Hey Rocco. I think your recommendation for a wood stove is a good one.
Another option is a wood pellet stove which we had when we lived in the Poconos a colder than average winter being in the mountains of Pennsylvania. Let me share the advantages and disadvantages.
Advantages:
1. Big savings if you buy a truckload of 40-lbs bags of pellets before the winter. If the season’s cost of electricity is $6,000, the cost of propane gas is $3,000. And a pellet stove is $1,500 in pellets.
2. Lugging the bags into your living room or wherever is your central heating point is good exercise and you can pre-stack a few bags in the room.

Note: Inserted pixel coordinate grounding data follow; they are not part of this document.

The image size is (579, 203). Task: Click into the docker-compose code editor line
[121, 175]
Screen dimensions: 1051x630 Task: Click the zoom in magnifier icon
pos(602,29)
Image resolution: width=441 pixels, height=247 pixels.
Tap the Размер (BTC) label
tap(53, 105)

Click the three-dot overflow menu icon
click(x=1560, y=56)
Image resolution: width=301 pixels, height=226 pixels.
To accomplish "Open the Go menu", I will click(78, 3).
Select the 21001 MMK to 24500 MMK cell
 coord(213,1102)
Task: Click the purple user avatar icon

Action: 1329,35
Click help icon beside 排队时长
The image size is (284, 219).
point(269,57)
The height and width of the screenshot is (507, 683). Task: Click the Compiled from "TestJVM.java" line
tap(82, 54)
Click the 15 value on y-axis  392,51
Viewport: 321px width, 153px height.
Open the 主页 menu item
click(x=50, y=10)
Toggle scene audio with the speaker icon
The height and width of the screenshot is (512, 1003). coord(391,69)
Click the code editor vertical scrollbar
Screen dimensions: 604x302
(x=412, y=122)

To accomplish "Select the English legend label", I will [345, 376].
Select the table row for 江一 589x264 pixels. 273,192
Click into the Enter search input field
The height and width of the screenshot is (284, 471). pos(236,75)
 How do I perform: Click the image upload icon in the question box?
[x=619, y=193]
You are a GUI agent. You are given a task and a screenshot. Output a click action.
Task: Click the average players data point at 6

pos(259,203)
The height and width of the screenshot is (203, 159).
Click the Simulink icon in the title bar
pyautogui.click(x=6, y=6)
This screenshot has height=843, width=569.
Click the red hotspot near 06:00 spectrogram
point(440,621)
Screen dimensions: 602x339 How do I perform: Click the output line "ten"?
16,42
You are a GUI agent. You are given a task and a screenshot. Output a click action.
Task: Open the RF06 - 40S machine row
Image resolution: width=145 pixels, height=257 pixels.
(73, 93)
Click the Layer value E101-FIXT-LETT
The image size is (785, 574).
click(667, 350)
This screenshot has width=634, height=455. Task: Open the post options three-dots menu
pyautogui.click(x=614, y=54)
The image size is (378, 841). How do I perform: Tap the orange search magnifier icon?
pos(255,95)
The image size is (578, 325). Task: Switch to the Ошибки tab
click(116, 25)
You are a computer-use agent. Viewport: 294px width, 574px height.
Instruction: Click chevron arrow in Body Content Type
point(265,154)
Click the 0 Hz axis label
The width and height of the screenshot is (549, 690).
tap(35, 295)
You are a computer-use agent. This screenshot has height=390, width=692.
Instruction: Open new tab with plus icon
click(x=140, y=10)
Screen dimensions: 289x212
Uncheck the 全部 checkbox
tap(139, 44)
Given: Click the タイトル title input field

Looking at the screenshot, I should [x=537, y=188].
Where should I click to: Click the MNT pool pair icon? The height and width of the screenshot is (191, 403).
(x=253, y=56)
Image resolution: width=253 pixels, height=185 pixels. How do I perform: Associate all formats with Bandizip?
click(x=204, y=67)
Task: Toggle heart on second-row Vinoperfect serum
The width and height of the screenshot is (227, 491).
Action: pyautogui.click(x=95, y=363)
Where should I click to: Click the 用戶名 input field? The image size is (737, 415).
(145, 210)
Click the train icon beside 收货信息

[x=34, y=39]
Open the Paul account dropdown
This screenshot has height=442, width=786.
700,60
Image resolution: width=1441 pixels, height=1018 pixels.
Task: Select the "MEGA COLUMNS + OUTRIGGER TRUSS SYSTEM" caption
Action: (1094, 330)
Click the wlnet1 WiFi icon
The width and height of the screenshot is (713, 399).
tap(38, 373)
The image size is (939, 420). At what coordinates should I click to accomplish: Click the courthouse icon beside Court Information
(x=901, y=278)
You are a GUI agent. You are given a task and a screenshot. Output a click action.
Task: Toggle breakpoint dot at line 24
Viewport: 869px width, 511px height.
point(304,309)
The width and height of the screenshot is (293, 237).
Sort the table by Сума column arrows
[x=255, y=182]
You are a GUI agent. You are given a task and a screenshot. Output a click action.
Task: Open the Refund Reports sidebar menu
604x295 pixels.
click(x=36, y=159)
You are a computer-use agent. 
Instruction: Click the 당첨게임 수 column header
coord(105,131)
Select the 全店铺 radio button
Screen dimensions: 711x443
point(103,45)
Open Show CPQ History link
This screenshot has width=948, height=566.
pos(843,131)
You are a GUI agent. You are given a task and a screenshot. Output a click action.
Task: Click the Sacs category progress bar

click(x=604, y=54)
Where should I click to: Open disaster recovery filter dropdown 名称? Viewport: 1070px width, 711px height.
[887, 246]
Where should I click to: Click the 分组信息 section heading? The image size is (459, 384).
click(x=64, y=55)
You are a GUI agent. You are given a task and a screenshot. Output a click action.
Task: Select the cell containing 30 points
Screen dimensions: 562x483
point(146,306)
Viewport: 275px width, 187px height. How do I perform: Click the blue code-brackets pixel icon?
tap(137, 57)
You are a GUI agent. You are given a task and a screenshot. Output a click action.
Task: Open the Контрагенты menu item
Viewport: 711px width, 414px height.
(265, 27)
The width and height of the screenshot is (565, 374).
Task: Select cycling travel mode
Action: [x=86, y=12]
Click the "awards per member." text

3. The stoves very hot — very satisfying heat on a very cold day.
Disadvantages:
1. Once a day you need to cool the unit down and clean out the inside of ashes. This keeps the combustion cleaner and more efficient.
2. Twice a year, do a deep cleaning, taking a bristle brush into the air chambers that tend to collect ash.
3. Figure $500 for a technician to come out once a year and fix something that broke in the stove.
4. The stove works on electricity — so you are out of luck if the electric power goes out. The fan unit will consume a fair amount of power in season, too.
5. You may not have a large basement to store the bags for the season. Typically we burned one bag a day and three bags on a super cold day.
6. Remember that the fan that supplies the air to burn the pellets is strong and will be pretty noisy.
7. Finally, the Mrs. may not like the idea of a stove because no matter how careful you are, some dust will spread around the room.
* * *
So there you go.
The good news is that I busted my ass this summer installing a partial solar electric system with batteries and two wood stoves. We still use the pellet stove but are now burning crushed olive pits in it which are less than half the cost of pellets. The downside for most folks here is that to modify and tweak a pellet stove to run right with crushed olive pits costs between $100-150 to have a tech do.
Being a hardcore DIY guy with serious tools I figured out how to do it myself. The stove runs great with the pits but I have to say that modifying the brazier (I bought a second one to modify just for pits) and then adjusting the software parameters until the stove ran well was time consuming - involved a lot of tweaking.
Yep - you do get exercise lugging those bags around. The bags of crushed olive pits are a lot heavier than the wood pellets are. They're 25kg, around 60 lbs a pop and I have to lug them up three flights of stairs. . .
As far as fan noise goes I've tweaked the software to get a good balance between heat distribution and noise so it's not very noticeable except on high.